John Podhoretz gives a brilliant and depressing analysis of the challenges facing the Republicans in 2008, not just in the presidential race but also in competing for the House and Senate. John sees the problem as being one of an exodus from the GOP of its more independent-minded voters that began in 2005 with Hurricane Katrina, and may only have recently stopped:

The swift, steep decline in Republican fortunes over the past few years has induced a state of vertigo in the party’s body politic. Its elected officials, eminences grises, and rank-and-file members are all disoriented by the rapid plunge in the party’s standing with the American people—just at the moment when they have to present the best possible case that their presidential candidate, and everyone who appears with him on the Republican ballot, are the proper stewards of the country’s future.
Among Republican politicians, the funk set in after the midterm congressional elections in 2006, when Democrats took back control of the Senate and House of Representatives. Having grown comfortable in power over the course of a dozen years,1 Republicans on Capitol Hill not only have found themselves coping with the ignominy of minority but have lately been assured by analysts that there is little or no chance of regaining the majority in either chamber over the course of the next three biennial elections. …
The despairing condition of the party’s elected leadership has been mirrored this year in the low turnout of Republican voters in early presidential caucuses and primaries. In South Carolina, for example, 90,000 more Democrats than Republicans cast ballots for their preferred candidate—this, in a state that George Bush carried in 2004 by seventeen points. In New Hampshire, the gap between Democratic and Republican ballots cast was 52,000; in Iowa, there were 106,000 more Democratic than Republican caucus-goers. Since both Iowa and New Hampshire have bounced back and forth between candidates in recent elections,2 this is another decidedly unfavorable portent for the GOP. If Republicans tacitly conclude that Iowa and New Hampshire are lost, they will end up assuring an instant, if tiny, edge to the Democrats of eleven electoral votes, while granting the Democratic presidential contender the freedom to focus his or her resources and energy elsewhere.

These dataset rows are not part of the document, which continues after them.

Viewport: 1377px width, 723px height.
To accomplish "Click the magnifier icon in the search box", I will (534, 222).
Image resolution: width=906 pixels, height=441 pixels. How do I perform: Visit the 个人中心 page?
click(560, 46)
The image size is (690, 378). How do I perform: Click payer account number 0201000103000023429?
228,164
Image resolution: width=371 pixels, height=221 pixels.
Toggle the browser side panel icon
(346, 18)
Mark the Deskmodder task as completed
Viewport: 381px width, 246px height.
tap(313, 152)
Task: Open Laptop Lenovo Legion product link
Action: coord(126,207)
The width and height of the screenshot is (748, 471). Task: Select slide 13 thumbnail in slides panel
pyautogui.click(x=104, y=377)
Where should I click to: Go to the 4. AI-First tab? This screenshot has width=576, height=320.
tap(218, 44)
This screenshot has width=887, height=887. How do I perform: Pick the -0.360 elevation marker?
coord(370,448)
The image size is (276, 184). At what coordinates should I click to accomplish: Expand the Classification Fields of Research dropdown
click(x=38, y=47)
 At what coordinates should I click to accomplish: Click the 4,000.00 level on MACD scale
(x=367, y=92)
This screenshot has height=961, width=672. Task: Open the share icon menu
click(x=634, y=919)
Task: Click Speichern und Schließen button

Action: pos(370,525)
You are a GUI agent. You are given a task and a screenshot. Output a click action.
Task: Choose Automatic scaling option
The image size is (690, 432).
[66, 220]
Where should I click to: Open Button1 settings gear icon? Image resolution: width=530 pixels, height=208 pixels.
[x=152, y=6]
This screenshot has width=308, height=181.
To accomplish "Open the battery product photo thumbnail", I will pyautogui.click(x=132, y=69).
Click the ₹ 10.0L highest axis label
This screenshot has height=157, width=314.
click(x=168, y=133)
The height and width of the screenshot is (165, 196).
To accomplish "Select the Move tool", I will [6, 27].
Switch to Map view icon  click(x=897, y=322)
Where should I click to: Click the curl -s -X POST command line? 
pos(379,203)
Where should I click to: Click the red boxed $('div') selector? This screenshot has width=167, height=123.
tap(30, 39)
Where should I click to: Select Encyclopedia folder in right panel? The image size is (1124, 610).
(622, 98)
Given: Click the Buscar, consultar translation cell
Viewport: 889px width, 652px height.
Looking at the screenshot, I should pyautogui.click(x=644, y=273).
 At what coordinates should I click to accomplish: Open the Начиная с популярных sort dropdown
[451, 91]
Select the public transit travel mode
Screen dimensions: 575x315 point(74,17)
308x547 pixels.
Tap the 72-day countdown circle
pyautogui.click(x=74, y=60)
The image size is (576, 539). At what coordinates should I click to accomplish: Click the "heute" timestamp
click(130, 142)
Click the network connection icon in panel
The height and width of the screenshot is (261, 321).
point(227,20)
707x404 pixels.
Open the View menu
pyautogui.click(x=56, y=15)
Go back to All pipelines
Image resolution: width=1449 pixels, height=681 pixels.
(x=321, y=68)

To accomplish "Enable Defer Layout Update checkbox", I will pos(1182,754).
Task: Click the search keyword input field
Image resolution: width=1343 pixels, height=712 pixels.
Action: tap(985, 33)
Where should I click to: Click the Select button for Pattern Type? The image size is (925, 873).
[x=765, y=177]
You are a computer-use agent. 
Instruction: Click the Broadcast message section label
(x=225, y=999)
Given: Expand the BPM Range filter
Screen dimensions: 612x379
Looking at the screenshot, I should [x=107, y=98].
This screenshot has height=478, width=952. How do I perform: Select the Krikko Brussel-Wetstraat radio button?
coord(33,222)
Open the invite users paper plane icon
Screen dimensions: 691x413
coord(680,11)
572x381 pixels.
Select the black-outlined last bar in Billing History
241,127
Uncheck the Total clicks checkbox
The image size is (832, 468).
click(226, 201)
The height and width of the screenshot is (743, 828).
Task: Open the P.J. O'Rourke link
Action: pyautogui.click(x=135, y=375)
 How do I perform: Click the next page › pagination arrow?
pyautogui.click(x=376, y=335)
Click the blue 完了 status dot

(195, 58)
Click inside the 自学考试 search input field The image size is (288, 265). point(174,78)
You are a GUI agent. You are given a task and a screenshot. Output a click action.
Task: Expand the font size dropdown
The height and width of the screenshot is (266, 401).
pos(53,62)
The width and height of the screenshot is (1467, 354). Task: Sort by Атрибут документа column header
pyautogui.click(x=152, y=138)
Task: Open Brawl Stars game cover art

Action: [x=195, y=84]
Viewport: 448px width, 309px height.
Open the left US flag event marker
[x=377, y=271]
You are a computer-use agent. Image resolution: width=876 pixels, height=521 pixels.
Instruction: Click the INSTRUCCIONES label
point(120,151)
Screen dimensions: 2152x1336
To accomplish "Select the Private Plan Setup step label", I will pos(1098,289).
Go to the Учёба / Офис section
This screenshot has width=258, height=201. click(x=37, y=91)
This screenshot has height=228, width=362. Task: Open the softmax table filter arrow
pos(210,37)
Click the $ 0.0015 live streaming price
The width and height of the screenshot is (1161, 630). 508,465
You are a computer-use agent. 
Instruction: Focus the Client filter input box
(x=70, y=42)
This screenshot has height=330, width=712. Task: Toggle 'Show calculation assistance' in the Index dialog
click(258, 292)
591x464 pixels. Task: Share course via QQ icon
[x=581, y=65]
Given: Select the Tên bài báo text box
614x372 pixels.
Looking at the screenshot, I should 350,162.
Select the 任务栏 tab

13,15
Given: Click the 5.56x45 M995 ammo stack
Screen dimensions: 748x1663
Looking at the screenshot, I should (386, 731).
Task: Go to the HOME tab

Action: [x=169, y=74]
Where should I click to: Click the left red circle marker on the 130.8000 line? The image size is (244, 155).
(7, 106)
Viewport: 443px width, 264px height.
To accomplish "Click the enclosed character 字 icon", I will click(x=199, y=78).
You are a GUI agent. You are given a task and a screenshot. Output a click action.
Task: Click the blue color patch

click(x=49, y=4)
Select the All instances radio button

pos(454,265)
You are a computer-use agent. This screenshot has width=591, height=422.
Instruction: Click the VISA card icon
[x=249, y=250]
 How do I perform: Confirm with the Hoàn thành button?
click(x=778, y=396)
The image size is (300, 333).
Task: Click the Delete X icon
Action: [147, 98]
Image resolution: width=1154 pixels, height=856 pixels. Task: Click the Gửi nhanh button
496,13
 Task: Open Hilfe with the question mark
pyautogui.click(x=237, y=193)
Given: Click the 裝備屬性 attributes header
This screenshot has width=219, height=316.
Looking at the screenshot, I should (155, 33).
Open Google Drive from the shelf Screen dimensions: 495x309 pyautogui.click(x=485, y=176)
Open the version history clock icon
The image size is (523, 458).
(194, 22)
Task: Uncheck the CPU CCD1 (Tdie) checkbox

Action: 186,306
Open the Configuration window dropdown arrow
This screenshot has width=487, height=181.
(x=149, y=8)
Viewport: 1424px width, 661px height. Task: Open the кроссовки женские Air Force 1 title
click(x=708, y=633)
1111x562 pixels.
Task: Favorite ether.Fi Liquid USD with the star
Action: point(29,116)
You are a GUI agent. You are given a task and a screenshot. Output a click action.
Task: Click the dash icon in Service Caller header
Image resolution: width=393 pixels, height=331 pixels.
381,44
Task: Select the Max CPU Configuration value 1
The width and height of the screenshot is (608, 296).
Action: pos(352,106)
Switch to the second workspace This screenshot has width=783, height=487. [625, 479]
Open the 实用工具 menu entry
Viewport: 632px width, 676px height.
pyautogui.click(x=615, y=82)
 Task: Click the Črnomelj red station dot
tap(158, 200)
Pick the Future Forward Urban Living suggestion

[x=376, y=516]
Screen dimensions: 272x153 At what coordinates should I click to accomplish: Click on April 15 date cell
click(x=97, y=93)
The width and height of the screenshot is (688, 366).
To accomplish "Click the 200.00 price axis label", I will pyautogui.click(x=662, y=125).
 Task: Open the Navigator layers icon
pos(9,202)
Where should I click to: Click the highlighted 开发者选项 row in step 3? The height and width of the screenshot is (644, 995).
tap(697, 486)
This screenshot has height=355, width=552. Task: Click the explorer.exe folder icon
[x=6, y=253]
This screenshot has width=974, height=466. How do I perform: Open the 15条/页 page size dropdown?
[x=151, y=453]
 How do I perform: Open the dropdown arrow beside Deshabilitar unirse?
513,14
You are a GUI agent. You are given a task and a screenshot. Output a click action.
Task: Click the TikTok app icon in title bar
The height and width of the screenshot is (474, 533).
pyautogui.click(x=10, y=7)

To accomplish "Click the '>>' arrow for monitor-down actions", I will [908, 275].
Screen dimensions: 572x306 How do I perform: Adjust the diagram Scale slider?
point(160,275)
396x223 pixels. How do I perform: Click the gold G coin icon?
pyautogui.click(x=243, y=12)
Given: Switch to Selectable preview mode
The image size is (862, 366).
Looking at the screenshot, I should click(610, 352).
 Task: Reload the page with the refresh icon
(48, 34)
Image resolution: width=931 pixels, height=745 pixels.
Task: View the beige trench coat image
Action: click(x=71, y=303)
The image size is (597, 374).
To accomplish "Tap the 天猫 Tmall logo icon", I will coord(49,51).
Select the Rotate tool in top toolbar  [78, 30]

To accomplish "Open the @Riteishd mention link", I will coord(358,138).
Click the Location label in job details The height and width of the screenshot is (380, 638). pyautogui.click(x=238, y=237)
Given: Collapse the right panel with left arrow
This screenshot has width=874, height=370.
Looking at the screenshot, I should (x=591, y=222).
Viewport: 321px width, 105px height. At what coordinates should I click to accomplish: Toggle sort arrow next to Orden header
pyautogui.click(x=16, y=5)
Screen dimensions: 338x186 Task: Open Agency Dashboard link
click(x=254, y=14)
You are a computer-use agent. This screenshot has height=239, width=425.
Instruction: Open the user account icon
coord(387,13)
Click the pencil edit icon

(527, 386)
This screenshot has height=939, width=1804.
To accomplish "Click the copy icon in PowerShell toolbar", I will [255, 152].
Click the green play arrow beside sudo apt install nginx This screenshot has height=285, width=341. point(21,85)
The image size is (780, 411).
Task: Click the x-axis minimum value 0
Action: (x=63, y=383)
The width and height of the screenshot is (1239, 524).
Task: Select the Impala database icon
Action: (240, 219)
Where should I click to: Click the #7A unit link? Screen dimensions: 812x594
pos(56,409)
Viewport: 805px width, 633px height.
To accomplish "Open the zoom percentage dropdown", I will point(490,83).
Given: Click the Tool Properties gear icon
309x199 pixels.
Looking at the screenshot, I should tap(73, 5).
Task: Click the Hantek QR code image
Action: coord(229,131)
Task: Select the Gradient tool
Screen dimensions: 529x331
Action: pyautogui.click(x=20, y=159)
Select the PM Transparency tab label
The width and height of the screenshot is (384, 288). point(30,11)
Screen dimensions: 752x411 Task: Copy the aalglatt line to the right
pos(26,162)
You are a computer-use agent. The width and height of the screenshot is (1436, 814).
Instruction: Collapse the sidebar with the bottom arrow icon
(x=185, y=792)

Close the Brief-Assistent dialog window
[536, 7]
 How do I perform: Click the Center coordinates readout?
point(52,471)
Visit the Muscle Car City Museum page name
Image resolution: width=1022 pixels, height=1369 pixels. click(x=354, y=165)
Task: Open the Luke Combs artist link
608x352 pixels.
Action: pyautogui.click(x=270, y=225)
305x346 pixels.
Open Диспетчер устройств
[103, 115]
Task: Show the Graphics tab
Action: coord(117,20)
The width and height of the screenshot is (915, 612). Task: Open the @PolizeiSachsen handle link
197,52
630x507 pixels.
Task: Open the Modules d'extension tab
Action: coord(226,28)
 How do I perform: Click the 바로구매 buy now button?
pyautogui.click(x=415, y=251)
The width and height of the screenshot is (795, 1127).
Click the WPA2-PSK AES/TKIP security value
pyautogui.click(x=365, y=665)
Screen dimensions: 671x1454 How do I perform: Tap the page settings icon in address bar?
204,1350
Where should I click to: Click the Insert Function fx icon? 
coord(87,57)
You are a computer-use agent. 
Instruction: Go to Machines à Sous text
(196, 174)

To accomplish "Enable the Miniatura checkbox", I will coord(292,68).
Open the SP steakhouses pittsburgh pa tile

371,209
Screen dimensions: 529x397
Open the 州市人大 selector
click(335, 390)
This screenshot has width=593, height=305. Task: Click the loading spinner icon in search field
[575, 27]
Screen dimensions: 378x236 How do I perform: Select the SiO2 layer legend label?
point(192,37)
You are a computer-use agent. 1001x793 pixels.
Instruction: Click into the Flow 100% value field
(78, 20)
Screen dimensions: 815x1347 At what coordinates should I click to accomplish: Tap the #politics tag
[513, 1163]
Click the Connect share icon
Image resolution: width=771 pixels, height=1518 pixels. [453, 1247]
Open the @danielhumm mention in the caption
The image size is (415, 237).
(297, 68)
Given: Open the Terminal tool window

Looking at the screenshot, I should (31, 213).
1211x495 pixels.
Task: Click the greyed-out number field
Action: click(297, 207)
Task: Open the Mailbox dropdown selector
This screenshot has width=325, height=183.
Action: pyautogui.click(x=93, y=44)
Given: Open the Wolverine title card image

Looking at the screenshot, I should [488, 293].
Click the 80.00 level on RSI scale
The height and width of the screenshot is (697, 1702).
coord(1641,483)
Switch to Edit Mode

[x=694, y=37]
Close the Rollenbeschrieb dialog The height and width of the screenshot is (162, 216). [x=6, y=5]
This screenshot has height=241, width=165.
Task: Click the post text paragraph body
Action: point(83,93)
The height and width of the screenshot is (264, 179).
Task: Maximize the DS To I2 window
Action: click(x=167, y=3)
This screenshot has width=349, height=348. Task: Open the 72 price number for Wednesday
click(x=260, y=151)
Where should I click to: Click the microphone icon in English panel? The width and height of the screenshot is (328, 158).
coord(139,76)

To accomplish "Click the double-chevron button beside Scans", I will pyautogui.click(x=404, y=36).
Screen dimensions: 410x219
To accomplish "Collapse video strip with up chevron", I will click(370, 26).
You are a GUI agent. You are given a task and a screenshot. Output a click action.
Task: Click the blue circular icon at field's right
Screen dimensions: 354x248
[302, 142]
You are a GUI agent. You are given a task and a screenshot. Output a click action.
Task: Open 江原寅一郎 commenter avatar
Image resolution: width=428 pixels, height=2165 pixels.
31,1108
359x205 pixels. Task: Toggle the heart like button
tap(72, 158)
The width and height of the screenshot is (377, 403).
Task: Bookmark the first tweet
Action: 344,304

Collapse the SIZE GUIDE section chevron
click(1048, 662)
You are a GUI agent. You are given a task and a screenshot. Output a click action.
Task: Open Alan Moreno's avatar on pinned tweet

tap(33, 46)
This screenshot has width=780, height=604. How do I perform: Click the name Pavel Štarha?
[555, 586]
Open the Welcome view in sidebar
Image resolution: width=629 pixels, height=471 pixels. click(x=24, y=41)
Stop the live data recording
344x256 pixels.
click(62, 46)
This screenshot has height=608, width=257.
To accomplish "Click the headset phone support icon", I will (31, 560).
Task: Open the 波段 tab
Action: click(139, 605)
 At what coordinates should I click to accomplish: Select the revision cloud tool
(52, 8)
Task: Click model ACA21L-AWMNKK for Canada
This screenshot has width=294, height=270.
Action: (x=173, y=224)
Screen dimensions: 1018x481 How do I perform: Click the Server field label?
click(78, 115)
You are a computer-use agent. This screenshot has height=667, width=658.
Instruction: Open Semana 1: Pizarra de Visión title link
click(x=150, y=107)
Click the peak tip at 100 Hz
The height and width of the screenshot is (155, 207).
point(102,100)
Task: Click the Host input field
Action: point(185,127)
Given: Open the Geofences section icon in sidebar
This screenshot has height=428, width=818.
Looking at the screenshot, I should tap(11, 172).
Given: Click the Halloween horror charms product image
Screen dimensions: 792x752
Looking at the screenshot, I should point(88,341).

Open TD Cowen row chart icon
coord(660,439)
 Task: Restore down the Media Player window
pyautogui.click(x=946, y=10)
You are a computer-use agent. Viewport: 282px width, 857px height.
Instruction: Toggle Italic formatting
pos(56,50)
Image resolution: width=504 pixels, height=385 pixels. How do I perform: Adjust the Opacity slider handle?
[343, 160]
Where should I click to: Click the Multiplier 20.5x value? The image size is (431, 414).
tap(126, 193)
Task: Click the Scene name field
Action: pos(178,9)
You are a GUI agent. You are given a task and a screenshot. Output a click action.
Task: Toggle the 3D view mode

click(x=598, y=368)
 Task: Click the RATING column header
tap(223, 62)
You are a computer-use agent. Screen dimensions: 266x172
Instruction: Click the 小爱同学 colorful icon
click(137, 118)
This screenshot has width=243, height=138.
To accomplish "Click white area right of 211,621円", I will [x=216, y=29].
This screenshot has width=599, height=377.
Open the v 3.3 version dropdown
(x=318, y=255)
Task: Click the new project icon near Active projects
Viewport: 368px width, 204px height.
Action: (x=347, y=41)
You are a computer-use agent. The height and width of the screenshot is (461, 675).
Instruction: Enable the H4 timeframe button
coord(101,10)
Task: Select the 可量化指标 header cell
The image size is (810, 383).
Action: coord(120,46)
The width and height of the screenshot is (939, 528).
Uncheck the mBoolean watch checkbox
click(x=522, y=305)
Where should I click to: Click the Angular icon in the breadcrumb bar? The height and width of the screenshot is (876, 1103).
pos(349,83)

This may hold some promise for the election, however. John McCain has better reach to independents and conservative Democrats than any other Republican, while the Democrats are fighting to the death between the most inexperienced and untested candidate and the most divisive figure in American politics. And on Iraq, McCain has an argument for competence that no other candidate on either side can match.
Republicans had better hope they can address this issue and attract more people back into the party. They need more enthusiasm than we have yet seen in the primaries if the GOP expects to overcome the odds in November.